Oh boy, Linux server went bang
jibbajabba
Member Posts: 4,317 ■■■■■■■■□□
I run a daily Acronis task on a Linux server but it complained that /usr is not readable / cannot read from source etc.
I run fsck and it asked me to reboot .. now this :
I know basic stuff about Linux - but it stops right there
Can someone give me a hint what would be the next step (if there is one) to hopefully get this one up again ?
I run fsck and it asked me to reboot .. now this :
I know basic stuff about Linux - but it stops right there
Can someone give me a hint what would be the next step (if there is one) to hopefully get this one up again ?
My own knowledge base made public: http://open902.com
Comments
-
rossonieri#1 Member Posts: 799 ■■■□□□□□□□hi,
i think you have a corrupted system over there.
perhaps that missing libidl.so was deleted by unlinked inode 2523...
try to repair the system using emergency boot disk.
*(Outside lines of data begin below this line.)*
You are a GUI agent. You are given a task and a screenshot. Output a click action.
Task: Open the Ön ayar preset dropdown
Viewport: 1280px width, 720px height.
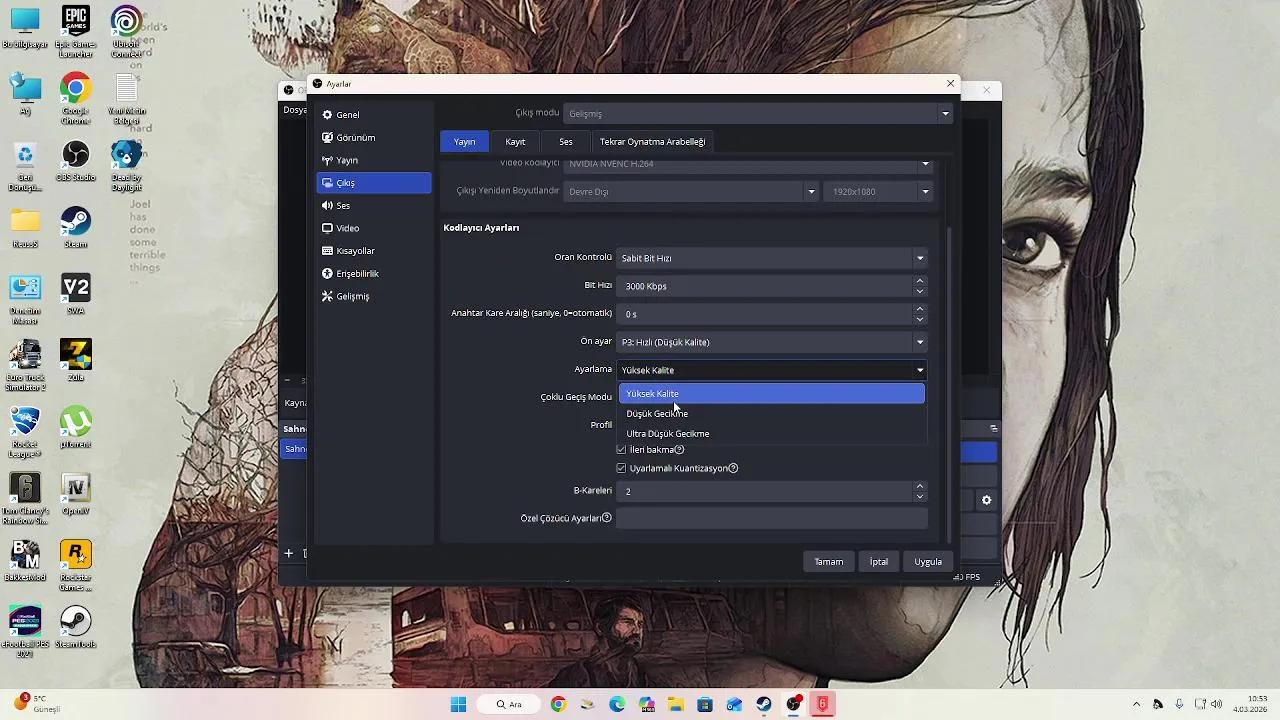tap(771, 342)
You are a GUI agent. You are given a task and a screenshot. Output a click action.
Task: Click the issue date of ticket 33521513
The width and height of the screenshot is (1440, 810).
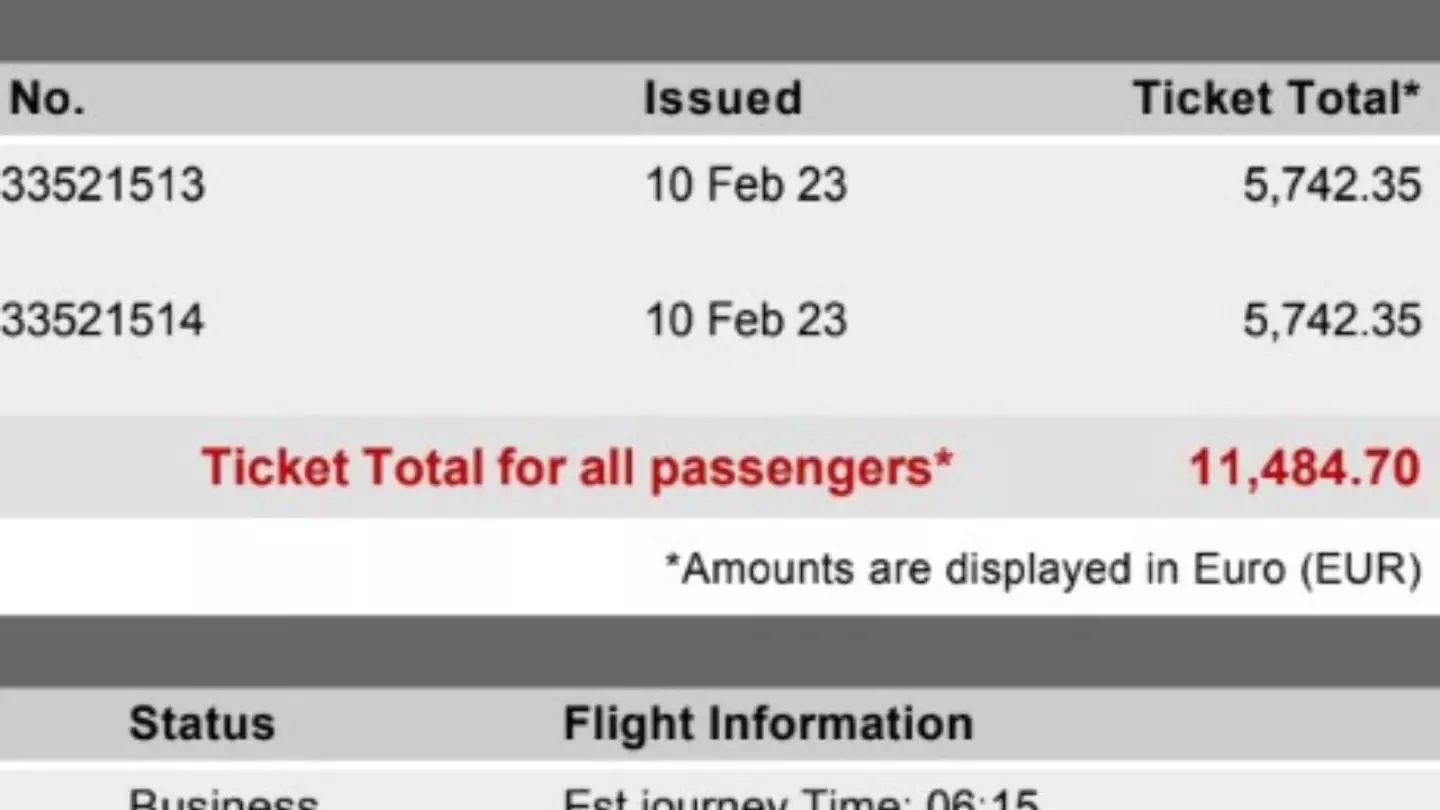pyautogui.click(x=746, y=185)
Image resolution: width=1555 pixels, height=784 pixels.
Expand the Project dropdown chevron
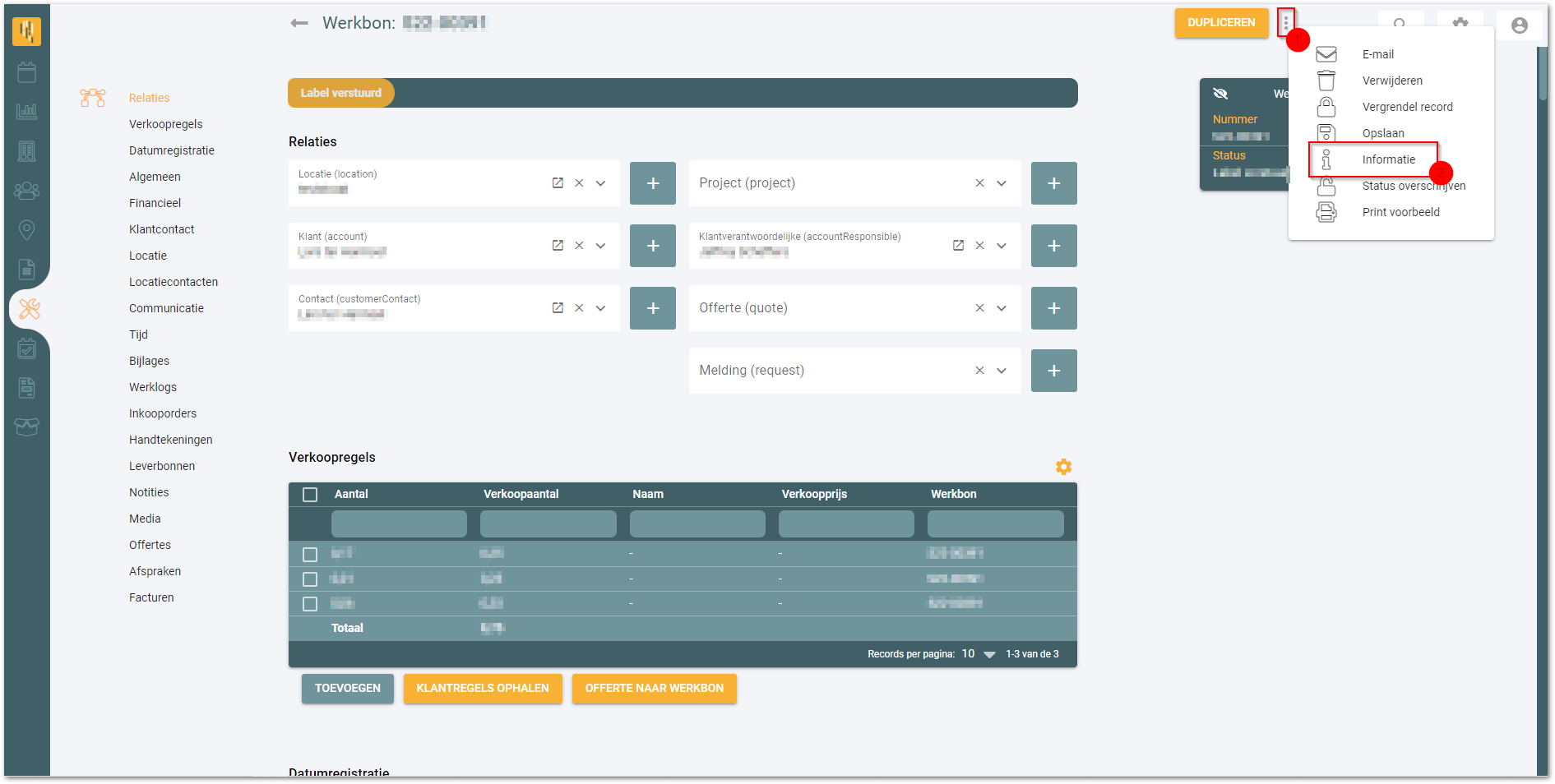(x=1002, y=183)
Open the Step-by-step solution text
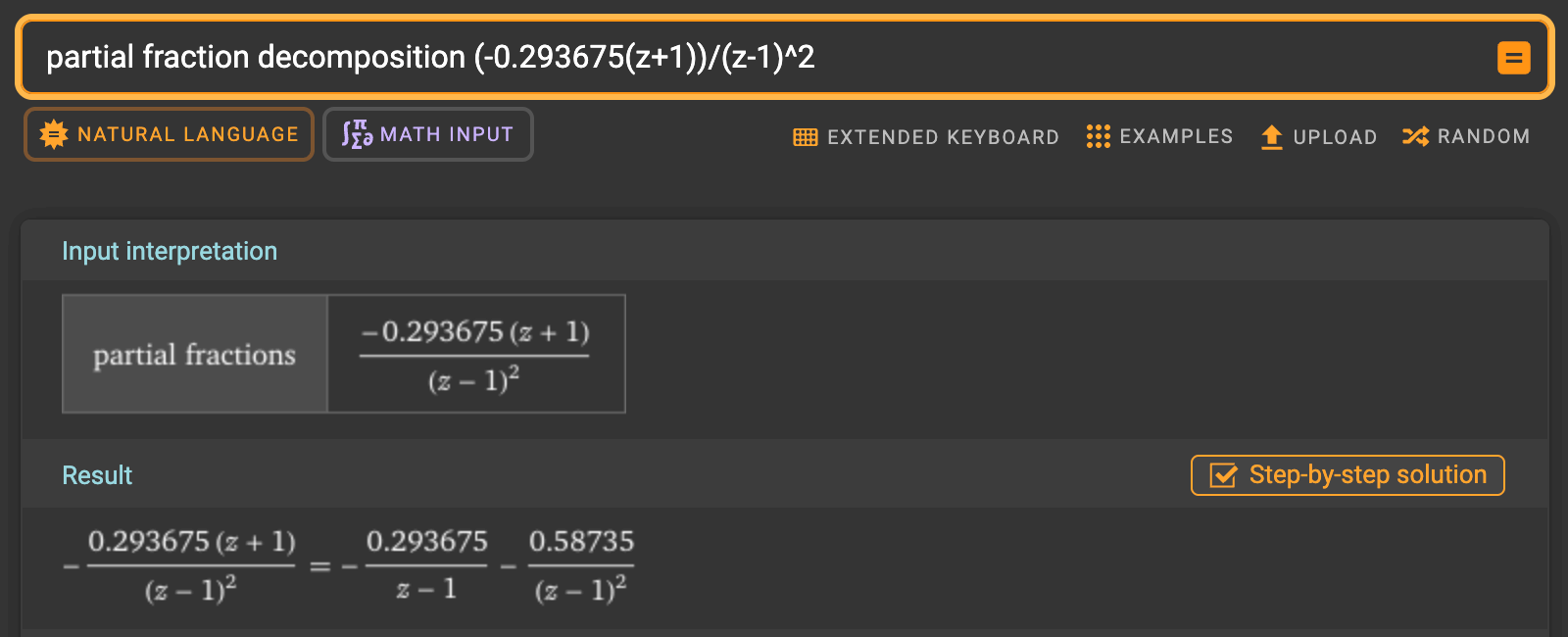The image size is (1568, 637). pyautogui.click(x=1367, y=475)
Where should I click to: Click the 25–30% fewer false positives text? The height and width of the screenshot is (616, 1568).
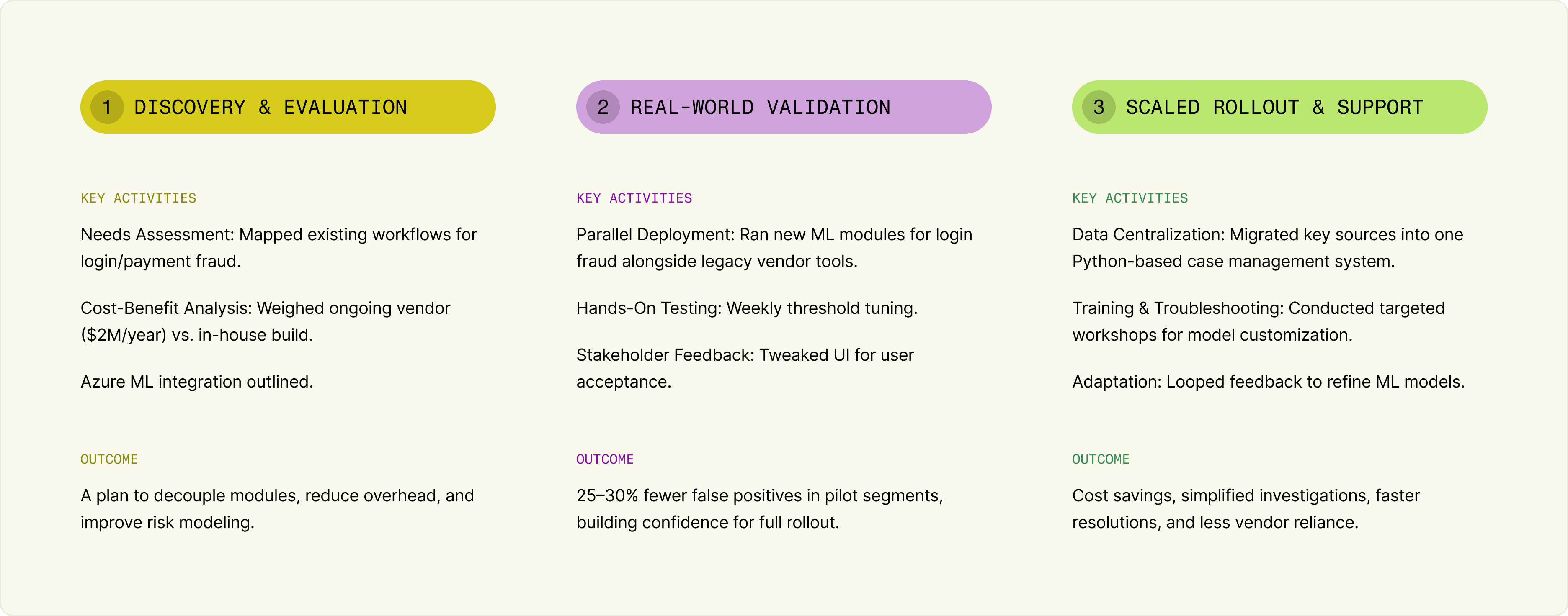pyautogui.click(x=760, y=508)
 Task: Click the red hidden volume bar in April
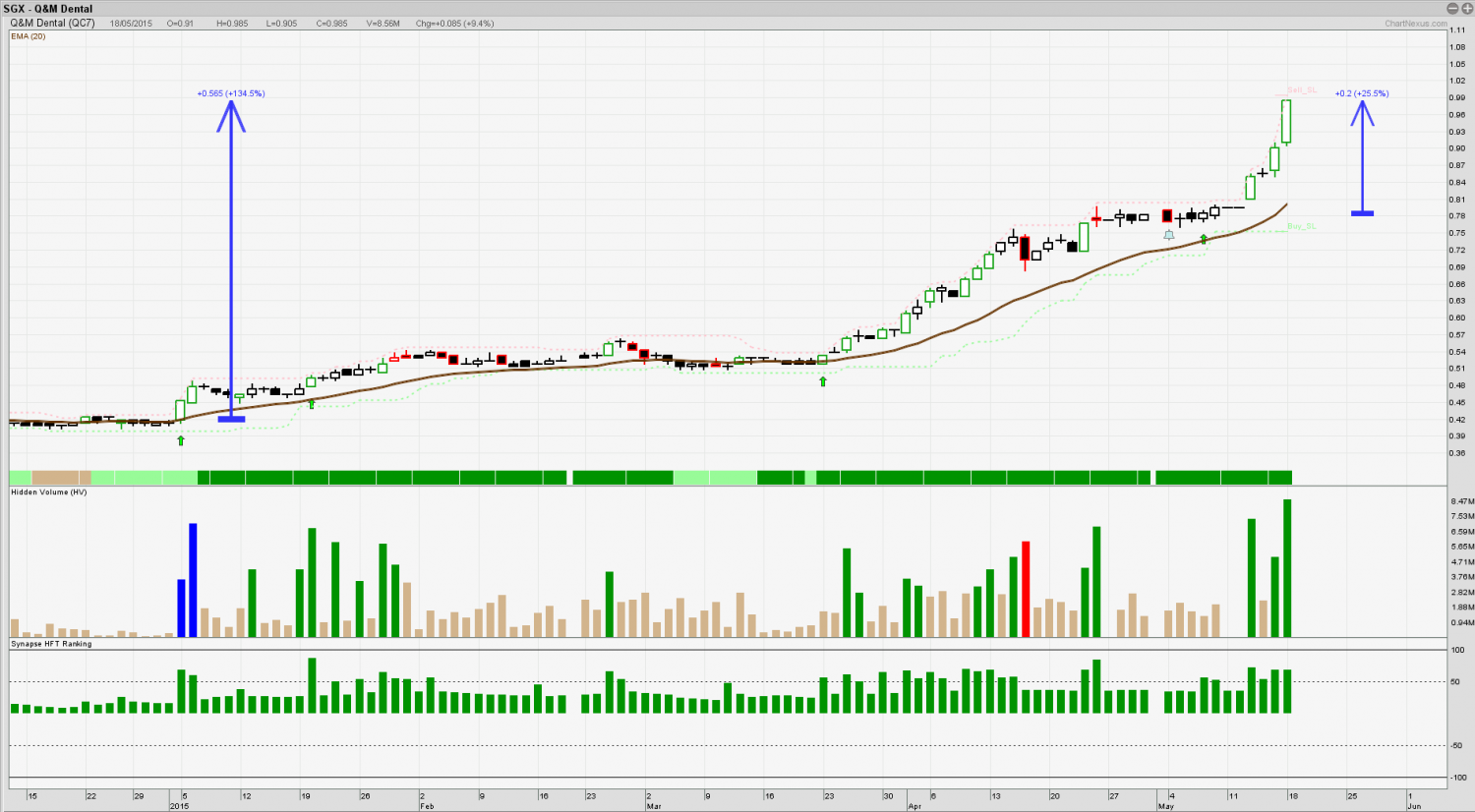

what distro btw?the More I know, that is more and More I dont know. -
jibbajabba Member Posts: 4,317 ■■■■■■■■□□RHEL 5.2
I made the stupid mistake to run fsck while the system was running .. Didn't catch the "do not run when filesystems are mounted" - but its a learning curve - so its all good - not a crucial server anyway and I have a backup of the data anyway .. still want to fix as learning excercise .. Gonna try the emergency boot disk later on and "call back" if I am stuckMy own knowledge base made public: http://open902.com -
UnixGuy Mod Posts: 4,570 ModI don't know how this works, but if it was solaris, you have to boot from cdrom(emergency disk?) and fsck your file system
-
UnixGuy Mod Posts: 4,570 Modor you can do fsck in single user mode...because you can't unmount /usr or /var/ or /root, thats why you have to fsck the raw disk while the kernel is booted from cdrom (i.e /root is unmounted)
-
jibbajabba Member Posts: 4,317 ■■■■■■■■□□oops - something you don't want to see when you start a server with the rescue disk
My own knowledge base made public: http://open902.com -
tiersten Member Posts: 4,505You're not supposed to run fsck on a mounted RW FS but that isn't what caused your problems. You already had issues before doing that and they were major ones.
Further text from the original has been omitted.